Question: “When do you ask, is it the coaches or the players?”

McLellan: “Every day.”

Question: “And the answer?”

McLellan: “Both.”

McLellan then expanded on his thoughts: “The mistake we can make is separating our (coaching) group from the players. We’re in it with them. It’s our job to come up with solutions to problems. To try and fix things. To encourage them to bring a better game to the rink.”

“When we try and analyze our game, we open up the hood of the car and try and fix it,” McLellan said. “There are results at times that show it is happening, and there are other days when the engine just falls apart. (Tuesday) was that night.”

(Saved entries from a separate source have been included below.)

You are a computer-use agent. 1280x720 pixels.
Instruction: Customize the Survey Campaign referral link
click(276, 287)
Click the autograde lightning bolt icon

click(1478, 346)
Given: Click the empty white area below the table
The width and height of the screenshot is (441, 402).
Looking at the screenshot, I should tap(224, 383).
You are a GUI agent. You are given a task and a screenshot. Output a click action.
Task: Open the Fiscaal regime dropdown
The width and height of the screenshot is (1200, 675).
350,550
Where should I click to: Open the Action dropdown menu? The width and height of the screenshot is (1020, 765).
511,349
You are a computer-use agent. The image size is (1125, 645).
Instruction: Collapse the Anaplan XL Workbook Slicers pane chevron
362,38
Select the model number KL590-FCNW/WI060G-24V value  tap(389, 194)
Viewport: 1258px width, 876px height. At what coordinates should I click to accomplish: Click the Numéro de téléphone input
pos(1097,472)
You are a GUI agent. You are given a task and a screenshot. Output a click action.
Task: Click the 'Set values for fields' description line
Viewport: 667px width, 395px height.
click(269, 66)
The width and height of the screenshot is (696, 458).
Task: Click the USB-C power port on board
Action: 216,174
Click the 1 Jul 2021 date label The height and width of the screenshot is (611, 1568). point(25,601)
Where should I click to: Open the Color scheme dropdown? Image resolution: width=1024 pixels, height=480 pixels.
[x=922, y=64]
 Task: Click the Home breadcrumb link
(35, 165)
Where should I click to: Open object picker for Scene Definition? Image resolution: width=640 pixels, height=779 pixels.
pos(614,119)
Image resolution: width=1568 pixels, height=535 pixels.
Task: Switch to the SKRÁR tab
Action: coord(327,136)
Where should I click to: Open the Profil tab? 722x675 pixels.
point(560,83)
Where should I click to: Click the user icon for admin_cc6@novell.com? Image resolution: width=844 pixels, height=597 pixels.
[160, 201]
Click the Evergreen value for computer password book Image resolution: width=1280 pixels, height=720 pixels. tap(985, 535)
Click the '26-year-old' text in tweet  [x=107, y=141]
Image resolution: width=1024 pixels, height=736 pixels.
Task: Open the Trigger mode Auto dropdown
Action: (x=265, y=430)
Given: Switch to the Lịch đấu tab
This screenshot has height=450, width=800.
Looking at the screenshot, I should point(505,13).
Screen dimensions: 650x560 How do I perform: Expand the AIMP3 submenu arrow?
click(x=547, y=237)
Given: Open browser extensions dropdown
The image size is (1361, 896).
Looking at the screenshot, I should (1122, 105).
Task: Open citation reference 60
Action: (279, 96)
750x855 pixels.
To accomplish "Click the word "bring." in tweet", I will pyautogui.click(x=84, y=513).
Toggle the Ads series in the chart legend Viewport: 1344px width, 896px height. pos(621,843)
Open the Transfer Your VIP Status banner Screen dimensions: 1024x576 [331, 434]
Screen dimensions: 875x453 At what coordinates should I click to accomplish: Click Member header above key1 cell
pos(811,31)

On Sunday, when Coffey was announced as a Skills Development Coach, the first words out of his mouth were, “I’m not here to take anyone’s job.”

McLellan welcomed him with open arms, but if that were genuine he would be the first head coach in the history of head coaches who liked the fact his bosses had foisted an assistant coach on him — especially with nepotistic bent this franchise has shown over the years.

Chiarelli stood in front of the cameras and said he’d been looking to hire a guy like Coffey for two years, and settled on him all by himself. What a coincidence, that he’d search the hockey world from shore to shore and find a former Oilers great to be the best candidate.

Chiarelli had better be telling the truth. Because if he’s not, then it’s a sure sign the Oilers have returned to a time when former players like Wayne Gretzky, Kevin Lowe, Craig MacTavish, and now Coffey, have owner Daryl Katz’s ear ahead of the GM.

We’re not saying we know that to be true. We only suspect it. So far only McLellan and Chiarelli have been exposed to speak to a hire I don’t think either of them made.

But if McLellan does not survive this season — and it says here that the worst thing the Oilers can do is return to the days when they fired a coach every time something goes wrong — his exit music should be an old favourite from Thin Lizzy.

The (Old) Boys are Back in Town.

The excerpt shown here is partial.